Current understanding of the diagnosis and management of adult HLH continue to depend heavily on our experiences and data from pediatric HLH. Several limitations are recognized in applying the pediatric HLH-2004 diagnostic criteria to adults.11,17 These diagnostic criteria also have other pitfalls, as some are nonspecific and can be a manifestation of the underlying malignancy, infection, rheumatologic problem, or immunodeficiency, while tests for IL-2 receptors and NK cell activity are not readily available at all centers and results can take weeks. In our patient population, 33 patients (81%) were not tested for NK cell activity and 14 patients (34%) were not tested for soluble IL-2 receptor. Most of our patients (85%) underwent a bone marrow biopsy. Despite the diagnostic difficulties encountered, 85% (35/41) of our patient population met the criteria for HLH.

The management of HLH predominantly focuses on treating the underlying cause and controlling the hyperstimulated immune system. Treatment in adults is guided by the HLH-94 study, which was a prospective study in a pediatric population with no history of immunosuppression or malignancy. This study demonstrated that 8-week induction with dexamethasone and etoposide showed significant improvement in survival.18 Arca et al conducted a retrospective analysis in 162 adults and found that use of etoposide was associated with better outcomes.6 However, a study in 62 adults by Parikh et al found that the overall survival did not statistically vary between etoposide- and nonetoposide- receiving cohorts.19 In patients with aggressive lymphomas, doxorubicin-based therapy such as cyclophosphamide, doxorubicin, vincristine, and prednisone (CHOP) has also been used. In a small retrospective analysis, use of the CHOP regimen in adults with HLH due to lymphoma or Epstein-Barr virus showed an overall response rate of 58.8%.20 While allogenic hematopoietic stem cell transplant is the mainstay of treatment in pediatric patients with HLH, it is also being used in adults with a known genetic predisposition or with recurrent HLH.21

In our study, 83% of patients were treated for HLH and 74% also received treatment for their underlying HLH triggers. The most common regimen used in our patients was the combination of dexamethasone and etoposide, followed by high-dose dexamethasone alone. Approximately 15% of patients did not receive HLH-targeted therapy. These patients were either diagnosed late and care was focused toward comfort or were clinically stable and treated only for underlying triggers. Recently, the Food and Drug Administration approved emapalumab, an anti–IFN-γ monoclonal antibody, for the treatment of pediatric and adult patients with primary HLH with refractory disease, and initial results have been promising.22 Also, there is an emerging role of the JAK inhibitor ruxolitinib in refractory secondary HLH.22 The long-term efficacy of these drugs is yet to be established.
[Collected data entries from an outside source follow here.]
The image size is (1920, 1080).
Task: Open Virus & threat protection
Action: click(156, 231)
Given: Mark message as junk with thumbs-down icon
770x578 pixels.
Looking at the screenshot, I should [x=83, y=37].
The overall mortality for our patient population remained high (45%) despite 83% (33/41) receiving treatment. A systematic scoping review by Hayden et al has shed further light on the heterogeneity of this disorder. This review article described a mortality rate varying from 20.4% to as high as 88% depending on the population factors and length of follow-up of the comprising studies.7 The patients with malignancy-associated HLH have a worse prognosis than those with nonmalignancy-associated HLH, with a median overall survival of 1.4 months and 22.8 months, respectively.19 This is comparable with the significantly higher mortality seen in the malignancy-associated HLH group in our study (mortality 73.33% vs 34.62%, P = 0.02). The major limitations of our study are the retrospective model of the study, relatively small sample size, single-center population, and case identification dependent on medical record diagnosis coding.

In conclusion, increasing awareness of adult HLH helps clinicians identify the disease process earlier in the course and initiate prompt treatment to help reduce mortality. There is still an unmet need to refine the diagnostic criteria. Due to relative rarity and dismal prognosis, multicenter studies especially targeting patients with malignancy-associated HLH are urgently needed to further improve the understanding of this syndrome.